Abstract

Introduction
 Aspergillosis of Larynx is very rare and may present with symptoms suspicious of malignancy. Prevention of dissemination warrants early diagnosis. It is found mainly in Immunocompromised patients and is usually necrotizing, invasive with disseminated systemic infection, associated with poor prognosis. In Immunocompetent patients it is extremely rare and may present as colonization associated with excellent prognosis.
 Case Report
 A 43 year old male patient presented with hoarseness of voice for about 3 months with whitish irregular lesion that involved the anterior 1/3 of both the vocal cords. A cheesy material was found covering indurated lesion of both the vocal cords, intraoperatively. Stripping of mucosa over vocal cords was done and cheesy material collected and sent for HPE which revealed Aspergillus hyphae overlying Mild dysplastic changes.
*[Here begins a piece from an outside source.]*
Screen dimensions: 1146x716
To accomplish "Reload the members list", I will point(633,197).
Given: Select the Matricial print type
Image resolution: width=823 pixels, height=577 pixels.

Following diagnosis the patient was followed up with oral dosages of Itraconazole.
 Discussion
 The primary Aspergillosis of larynx is extremely rare. Involvement is always secondary to immunocompromised states like AIDS, malignancy, Diabetes, etc. This was a rare case in Immunocompetent patient.
 Management constitute removal of the vocal cord lesions during biopsy. Amphotericin B is first-line agent for this infection, however aerosolised and liposomal amphotericin B offer effective dosing with less toxicity. Newer antifungal Itraconazole may produce more reliable results.